▶ _What the task requires_
Please retype only the lines below that run from the one containing "How do I perform: Switch" through the last line, both included, without altering a word.

[Dataset entries]
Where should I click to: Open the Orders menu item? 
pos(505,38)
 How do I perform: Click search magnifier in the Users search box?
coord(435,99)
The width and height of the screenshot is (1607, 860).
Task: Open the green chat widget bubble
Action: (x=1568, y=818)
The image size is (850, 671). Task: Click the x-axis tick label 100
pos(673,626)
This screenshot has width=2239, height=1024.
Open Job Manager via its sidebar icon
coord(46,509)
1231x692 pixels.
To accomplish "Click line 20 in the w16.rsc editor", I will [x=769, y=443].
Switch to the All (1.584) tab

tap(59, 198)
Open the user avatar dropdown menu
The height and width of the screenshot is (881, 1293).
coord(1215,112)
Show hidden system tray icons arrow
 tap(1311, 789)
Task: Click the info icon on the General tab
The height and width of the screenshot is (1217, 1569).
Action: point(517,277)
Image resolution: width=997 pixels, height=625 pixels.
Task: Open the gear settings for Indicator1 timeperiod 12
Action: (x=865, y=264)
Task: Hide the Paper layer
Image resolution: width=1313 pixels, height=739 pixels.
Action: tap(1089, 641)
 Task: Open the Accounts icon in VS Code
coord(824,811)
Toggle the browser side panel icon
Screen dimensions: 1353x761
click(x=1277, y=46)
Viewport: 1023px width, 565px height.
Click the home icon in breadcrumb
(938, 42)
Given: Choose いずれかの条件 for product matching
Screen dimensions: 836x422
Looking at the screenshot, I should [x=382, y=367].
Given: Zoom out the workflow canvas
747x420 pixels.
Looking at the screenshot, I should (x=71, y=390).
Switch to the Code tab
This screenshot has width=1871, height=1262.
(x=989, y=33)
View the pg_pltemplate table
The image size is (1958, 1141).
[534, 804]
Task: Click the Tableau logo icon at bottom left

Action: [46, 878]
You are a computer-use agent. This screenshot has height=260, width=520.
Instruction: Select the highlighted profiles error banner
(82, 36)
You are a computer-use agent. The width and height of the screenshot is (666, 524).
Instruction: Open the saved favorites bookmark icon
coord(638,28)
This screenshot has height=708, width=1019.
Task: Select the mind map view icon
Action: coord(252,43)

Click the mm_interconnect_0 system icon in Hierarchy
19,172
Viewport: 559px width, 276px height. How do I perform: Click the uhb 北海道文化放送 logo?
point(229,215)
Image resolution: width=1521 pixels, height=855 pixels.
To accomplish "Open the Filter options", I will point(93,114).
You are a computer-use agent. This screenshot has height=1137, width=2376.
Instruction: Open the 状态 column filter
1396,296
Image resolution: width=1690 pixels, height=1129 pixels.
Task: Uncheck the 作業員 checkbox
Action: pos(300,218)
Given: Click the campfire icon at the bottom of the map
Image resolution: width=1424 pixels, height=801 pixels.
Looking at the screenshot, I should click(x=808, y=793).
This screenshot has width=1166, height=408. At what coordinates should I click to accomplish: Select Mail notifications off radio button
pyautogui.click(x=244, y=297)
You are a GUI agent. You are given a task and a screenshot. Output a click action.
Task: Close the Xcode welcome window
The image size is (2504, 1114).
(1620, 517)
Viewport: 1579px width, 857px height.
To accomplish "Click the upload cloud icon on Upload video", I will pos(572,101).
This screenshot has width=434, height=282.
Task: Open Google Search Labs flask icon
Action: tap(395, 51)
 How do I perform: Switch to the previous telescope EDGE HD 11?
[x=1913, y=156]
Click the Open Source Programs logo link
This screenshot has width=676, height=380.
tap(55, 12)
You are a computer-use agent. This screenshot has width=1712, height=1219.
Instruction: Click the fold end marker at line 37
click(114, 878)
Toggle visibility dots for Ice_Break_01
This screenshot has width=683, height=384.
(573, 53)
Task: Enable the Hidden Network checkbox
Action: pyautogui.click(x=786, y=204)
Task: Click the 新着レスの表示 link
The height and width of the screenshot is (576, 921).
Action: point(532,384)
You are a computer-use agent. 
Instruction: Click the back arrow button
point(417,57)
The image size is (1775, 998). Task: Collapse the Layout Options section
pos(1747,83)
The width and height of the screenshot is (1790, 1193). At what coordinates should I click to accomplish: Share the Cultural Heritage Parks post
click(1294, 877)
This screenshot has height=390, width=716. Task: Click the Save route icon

▶ _Reply_
 How do I perform: Switch to the previous telescope EDGE HD 11?
[x=1913, y=156]
Click the Open Source Programs logo link
This screenshot has width=676, height=380.
tap(55, 12)
You are a computer-use agent. This screenshot has width=1712, height=1219.
Instruction: Click the fold end marker at line 37
click(114, 878)
Toggle visibility dots for Ice_Break_01
This screenshot has width=683, height=384.
(573, 53)
Task: Enable the Hidden Network checkbox
Action: pyautogui.click(x=786, y=204)
Task: Click the 新着レスの表示 link
The height and width of the screenshot is (576, 921).
Action: point(532,384)
You are a computer-use agent. 
Instruction: Click the back arrow button
point(417,57)
The image size is (1775, 998). Task: Collapse the Layout Options section
pos(1747,83)
The width and height of the screenshot is (1790, 1193). At what coordinates should I click to accomplish: Share the Cultural Heritage Parks post
click(1294, 877)
This screenshot has height=390, width=716. Task: Click the Save route icon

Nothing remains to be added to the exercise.